Selon Patrice Serge Sylva, l’argument repose essentiellement sur une lecture littérale du texte constitutionnel. Il reconnaît que l’article 103 ne prévoit pas explicitement une consultation préalable du chef de l’État, mais souligne qu’aucune disposition ne l’interdit non plus.
Pour lui, il convient de distinguer une simple démarche de concertation institutionnelle d’une étape juridique formelle de la procédure de révision.
Le juriste estime que solliciter l’avis du président de la République avant certaines étapes du processus n’a pas pour effet de modifier les compétences attribuées aux différentes institutions ni d’altérer les exigences constitutionnelles prévues pour l’adoption d’une réforme.
Patrice Serge Sylva rappelle également que le président de la République intervient nécessairement dans le processus de révision puisqu’il lui appartient de déterminer la voie d’adoption du texte, soit par référendum, soit par un vote parlementaire conformément aux dispositions constitutionnelles.
Dans cette perspective, il juge difficile de considérer comme illégale toute concertation préalable entre les institutions concernées.

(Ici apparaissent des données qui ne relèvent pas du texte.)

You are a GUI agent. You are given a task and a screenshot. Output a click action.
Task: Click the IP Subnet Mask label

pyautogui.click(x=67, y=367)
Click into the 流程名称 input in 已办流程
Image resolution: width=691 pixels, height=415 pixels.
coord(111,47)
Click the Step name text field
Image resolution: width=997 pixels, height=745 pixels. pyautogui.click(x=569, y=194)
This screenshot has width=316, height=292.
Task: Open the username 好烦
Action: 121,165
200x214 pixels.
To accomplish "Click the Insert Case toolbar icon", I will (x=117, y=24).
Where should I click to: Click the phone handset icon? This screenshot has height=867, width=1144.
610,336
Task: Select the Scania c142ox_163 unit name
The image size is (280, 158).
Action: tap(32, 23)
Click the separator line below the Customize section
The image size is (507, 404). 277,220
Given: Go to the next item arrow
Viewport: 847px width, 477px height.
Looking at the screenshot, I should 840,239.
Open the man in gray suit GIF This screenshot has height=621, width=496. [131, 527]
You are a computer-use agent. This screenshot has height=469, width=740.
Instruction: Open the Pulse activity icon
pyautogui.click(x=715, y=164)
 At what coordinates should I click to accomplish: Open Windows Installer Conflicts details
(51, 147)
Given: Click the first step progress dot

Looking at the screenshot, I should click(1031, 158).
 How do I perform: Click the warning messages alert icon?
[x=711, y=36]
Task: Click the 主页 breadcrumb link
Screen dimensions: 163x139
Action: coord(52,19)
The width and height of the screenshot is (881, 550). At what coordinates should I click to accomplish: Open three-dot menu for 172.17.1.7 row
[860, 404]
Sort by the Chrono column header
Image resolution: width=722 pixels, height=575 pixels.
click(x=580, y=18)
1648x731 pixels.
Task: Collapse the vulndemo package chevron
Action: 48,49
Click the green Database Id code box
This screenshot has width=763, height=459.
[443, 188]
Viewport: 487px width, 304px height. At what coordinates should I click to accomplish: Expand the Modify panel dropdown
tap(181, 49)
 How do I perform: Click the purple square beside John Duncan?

Au-delà de l’aspect procédural, le juriste invite les acteurs politiques à concentrer leurs efforts sur le contenu des réformes envisagées. Selon lui, les véritables enjeux concernent le renforcement de l’État de droit, la consolidation des libertés publiques et la modernisation des institutions.
Estimant que plusieurs interprétations juridiques peuvent coexister sur cette question, Patrice Serge Sylva appelle à un débat apaisé, fondé sur la rigueur juridique et le respect des opinions divergentes plutôt que sur des accusations de violation manifeste de la Constitution.